** Aim A **
Answer these questions using the Blackhole plugin text below.
(i) After visiting the Warning Message, what should you do to see the Access Denied message?
(ii) Which two areas of the site can you never be banned from?
(iii) What on a site will keep Blackhole from working?
** Aim B **
Extend the Blackhole plugin text below past the point where it currently stops.

## START Page text

Click the link (the href value) to view the Warning Message. After visiting the Warning Message, refresh the page to view the Access Denied message. And/or visit any other page on the front-end of your site to verify that you have been banned. But don’t worry, you will never be banned from the WP Admin Area or the WP Login Page. So simply log in and remove your IP address from the Bad Bots list to restore front-end access.

More information on how to verify Blackhole is working »

Why no bots?

If you’re not seeing any bad bots getting blocked, there are several things to keep in mind:

  • Make sure you’ve set up according to the docs above
  • New(er) websites may not get a lot of bad bot traffic
  • Sites with low traffic may not get a lot of bad bots
  • Check if you are using any other bot-blocking plugins
  • Not all websites (even popular ones) get tons of bots
  • Blackhole will not work if you have page caching on site
  • If in doubt, you can test if the plugin is working (see previous section above)

## END Page text
## START Provided records

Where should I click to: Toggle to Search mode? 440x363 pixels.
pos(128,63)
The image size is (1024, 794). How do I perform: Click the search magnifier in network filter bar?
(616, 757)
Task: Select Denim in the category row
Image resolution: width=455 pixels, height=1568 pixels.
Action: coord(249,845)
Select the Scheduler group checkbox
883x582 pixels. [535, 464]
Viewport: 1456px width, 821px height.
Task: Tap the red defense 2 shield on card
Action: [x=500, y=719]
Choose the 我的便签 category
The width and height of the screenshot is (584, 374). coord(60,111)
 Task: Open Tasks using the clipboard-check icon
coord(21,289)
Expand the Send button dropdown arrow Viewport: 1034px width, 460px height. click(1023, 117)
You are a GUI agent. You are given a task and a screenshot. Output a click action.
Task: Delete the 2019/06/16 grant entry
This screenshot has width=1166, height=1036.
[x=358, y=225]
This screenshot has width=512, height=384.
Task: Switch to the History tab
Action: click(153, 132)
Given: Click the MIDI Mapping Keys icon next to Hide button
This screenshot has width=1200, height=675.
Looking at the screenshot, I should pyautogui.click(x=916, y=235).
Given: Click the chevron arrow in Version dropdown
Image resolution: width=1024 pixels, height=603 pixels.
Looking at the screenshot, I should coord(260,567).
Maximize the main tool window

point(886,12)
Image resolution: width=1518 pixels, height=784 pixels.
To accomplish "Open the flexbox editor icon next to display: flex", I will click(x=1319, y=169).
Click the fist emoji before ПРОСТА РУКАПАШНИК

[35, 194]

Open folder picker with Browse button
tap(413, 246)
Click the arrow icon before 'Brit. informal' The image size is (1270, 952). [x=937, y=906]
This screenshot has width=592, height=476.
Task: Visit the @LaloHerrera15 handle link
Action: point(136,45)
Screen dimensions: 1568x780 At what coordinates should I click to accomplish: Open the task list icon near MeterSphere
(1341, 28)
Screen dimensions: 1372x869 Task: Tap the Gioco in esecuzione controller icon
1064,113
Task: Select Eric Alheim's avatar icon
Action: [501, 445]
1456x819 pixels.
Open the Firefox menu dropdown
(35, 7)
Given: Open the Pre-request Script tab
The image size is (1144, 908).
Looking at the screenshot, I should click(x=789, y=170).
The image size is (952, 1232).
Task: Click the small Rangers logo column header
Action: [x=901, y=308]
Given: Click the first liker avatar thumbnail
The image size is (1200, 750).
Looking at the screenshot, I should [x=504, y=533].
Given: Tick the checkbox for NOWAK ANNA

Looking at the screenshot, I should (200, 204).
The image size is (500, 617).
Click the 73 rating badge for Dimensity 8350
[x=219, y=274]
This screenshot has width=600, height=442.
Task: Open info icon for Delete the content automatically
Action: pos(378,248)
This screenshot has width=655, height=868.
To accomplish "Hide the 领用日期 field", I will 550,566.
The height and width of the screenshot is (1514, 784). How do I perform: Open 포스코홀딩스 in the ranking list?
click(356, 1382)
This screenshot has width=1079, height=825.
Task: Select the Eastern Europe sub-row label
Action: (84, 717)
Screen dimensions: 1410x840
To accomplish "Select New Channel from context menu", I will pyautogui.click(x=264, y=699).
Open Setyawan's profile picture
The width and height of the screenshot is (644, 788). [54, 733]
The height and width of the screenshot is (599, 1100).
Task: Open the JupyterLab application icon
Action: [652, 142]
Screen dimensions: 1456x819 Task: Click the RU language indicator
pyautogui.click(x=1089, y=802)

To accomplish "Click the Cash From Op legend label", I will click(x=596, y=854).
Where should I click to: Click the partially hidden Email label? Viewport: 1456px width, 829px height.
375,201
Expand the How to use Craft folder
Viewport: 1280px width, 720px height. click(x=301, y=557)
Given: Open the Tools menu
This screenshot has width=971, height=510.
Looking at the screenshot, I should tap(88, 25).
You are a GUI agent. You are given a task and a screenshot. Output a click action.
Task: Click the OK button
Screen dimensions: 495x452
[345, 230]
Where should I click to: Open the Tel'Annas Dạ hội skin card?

## END Provided records

** Output A **
(i) Refresh the page.
(ii) The WP Admin Area and the WP Login Page.
(iii) Page caching.

** Output B **
So keep those things in mind. In most cases it’s just a matter of time before some bad bots fall into the black hole.

Also note that the plugin provides two “whitelist” settings:

  • Whitelist Bots
  • Whitelist IPs

By default, certain things are automatically whitelisted when the plugin is activated. For example, your IP address is added to the whitelist IP setting. Also Chrome and other user agents are added to the whitelist user-agents setting. Just to keep in mind when testing plugin functionality.

Whitelisted Bots

Blackhole for Bad Bots is rigorously tested to ensure that the top search engine bots are NEVER BLOCKED. Any bots reporting a User Agent that contains any of the following strings will always have access to your site, even if they disobey robots.txt.

a6-indexer, adsbot-google, ahrefsbot, aolbuild, apis-google, baidu, bingbot, bingpreview, butterfly, cloudflare, chrome, duckduckgo, embedly, facebookexternalhit, facebot, google page speed, googlebot, ia_archiver, linkedinbot, mediapartners-google, msnbot, netcraftsurvey, outbrain, pinterest, quora, rogerbot, showyoubot, slackbot, slurp, sogou, teoma, tweetmemebot, twitterbot, uptimerobot, urlresolver, vkshare, w3c_validator, wordpress, wp rocket, yandex

Of course, this list is completely customizable via the plugin settings. Each added string is matched against the full user agent, so be careful. Learn more about user agents of the top search engines.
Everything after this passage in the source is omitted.